BEGIN INPUT

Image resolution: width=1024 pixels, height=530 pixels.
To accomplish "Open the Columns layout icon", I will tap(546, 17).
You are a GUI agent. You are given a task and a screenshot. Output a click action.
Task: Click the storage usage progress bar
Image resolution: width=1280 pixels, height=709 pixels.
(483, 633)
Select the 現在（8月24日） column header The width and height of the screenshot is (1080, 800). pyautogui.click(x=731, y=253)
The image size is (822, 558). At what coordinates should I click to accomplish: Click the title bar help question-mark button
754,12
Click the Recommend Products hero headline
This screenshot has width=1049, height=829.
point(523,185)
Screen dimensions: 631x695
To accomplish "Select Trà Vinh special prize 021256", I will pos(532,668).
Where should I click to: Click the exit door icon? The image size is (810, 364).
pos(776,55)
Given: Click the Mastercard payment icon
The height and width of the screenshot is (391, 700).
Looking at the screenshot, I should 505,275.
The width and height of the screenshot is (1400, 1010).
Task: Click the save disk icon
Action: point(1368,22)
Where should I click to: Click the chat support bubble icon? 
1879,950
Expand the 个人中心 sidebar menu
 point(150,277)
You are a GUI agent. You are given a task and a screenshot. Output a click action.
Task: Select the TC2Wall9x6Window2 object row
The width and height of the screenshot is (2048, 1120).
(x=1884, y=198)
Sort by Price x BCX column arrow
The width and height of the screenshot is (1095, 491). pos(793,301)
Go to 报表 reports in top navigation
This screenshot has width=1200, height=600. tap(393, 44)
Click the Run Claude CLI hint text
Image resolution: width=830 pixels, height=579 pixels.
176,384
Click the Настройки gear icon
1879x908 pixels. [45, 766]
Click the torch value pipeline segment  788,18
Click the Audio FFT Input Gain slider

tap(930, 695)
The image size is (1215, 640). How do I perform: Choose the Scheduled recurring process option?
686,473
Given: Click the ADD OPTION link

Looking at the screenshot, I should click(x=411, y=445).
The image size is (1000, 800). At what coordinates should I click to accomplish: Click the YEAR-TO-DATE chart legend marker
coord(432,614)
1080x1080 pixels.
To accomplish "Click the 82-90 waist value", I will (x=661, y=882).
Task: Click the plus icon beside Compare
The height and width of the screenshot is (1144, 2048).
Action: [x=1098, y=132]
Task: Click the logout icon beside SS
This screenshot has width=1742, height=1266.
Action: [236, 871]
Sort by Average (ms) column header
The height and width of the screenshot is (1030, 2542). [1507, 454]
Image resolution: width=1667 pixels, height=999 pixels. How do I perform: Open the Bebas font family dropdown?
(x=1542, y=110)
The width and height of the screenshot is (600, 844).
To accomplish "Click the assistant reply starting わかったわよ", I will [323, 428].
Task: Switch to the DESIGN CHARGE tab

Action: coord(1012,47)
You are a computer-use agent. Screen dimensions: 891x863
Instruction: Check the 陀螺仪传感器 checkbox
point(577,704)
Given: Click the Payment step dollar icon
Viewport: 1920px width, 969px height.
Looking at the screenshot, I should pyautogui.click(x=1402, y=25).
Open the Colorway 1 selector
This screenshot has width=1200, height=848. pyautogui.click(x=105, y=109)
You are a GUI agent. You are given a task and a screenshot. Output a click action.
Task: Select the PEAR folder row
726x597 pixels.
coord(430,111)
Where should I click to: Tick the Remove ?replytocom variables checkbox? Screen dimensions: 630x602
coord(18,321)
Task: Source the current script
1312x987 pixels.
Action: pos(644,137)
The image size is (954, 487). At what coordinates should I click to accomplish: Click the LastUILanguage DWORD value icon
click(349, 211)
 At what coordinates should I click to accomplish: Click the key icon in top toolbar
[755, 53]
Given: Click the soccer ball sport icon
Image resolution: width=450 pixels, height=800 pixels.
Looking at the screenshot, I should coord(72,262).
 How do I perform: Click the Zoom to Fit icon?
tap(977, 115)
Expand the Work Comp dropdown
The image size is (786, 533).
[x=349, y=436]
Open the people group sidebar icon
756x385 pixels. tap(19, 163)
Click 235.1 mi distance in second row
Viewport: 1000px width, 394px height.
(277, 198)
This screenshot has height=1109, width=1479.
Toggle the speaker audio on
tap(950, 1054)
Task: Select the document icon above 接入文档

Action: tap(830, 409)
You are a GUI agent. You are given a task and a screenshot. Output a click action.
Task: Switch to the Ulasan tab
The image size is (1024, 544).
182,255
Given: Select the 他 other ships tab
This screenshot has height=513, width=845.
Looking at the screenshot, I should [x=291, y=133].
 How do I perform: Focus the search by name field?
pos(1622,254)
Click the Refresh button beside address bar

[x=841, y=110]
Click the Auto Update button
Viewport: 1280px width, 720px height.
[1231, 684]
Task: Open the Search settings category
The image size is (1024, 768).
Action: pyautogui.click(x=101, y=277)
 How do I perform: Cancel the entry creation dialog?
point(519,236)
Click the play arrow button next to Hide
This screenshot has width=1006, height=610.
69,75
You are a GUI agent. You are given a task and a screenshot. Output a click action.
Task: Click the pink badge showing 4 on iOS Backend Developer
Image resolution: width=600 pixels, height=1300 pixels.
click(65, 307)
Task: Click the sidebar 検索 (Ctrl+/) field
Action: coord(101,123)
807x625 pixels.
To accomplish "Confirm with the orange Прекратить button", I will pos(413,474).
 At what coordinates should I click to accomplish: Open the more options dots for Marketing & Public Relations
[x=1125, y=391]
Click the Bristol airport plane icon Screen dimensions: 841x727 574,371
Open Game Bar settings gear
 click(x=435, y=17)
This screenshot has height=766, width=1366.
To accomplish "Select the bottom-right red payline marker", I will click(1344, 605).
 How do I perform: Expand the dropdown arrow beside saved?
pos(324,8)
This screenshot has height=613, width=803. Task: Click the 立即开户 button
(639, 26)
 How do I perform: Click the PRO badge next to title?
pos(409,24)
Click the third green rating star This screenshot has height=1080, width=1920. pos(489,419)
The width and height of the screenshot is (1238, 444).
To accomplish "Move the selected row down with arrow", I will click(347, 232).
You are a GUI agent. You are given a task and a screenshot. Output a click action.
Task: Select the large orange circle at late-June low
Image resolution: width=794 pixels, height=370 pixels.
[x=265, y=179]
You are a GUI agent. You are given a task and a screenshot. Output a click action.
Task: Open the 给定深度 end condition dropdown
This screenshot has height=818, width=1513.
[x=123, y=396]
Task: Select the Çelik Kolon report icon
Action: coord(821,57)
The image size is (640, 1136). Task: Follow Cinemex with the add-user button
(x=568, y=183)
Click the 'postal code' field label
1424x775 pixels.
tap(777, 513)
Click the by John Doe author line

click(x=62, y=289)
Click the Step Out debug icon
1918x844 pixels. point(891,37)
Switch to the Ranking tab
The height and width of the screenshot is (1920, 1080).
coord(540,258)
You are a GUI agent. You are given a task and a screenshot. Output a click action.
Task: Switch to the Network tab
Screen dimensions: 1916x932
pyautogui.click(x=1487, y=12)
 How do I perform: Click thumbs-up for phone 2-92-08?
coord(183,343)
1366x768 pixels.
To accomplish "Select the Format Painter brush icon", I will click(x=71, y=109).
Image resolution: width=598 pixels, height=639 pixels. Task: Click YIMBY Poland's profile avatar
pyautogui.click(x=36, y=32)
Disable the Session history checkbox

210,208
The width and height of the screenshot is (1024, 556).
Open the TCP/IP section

END INPUT

**WHAT THE EXERCISE ASKS:** There is a line above that contains "Screen dimensions: 1916x932". Copy it and all later lines through the last, exactly, and leave out the rest.

**OUTPUT OF THE TASK:**
Screen dimensions: 1916x932
pyautogui.click(x=1487, y=12)
 How do I perform: Click thumbs-up for phone 2-92-08?
coord(183,343)
1366x768 pixels.
To accomplish "Select the Format Painter brush icon", I will click(x=71, y=109).
Image resolution: width=598 pixels, height=639 pixels. Task: Click YIMBY Poland's profile avatar
pyautogui.click(x=36, y=32)
Disable the Session history checkbox

210,208
The width and height of the screenshot is (1024, 556).
Open the TCP/IP section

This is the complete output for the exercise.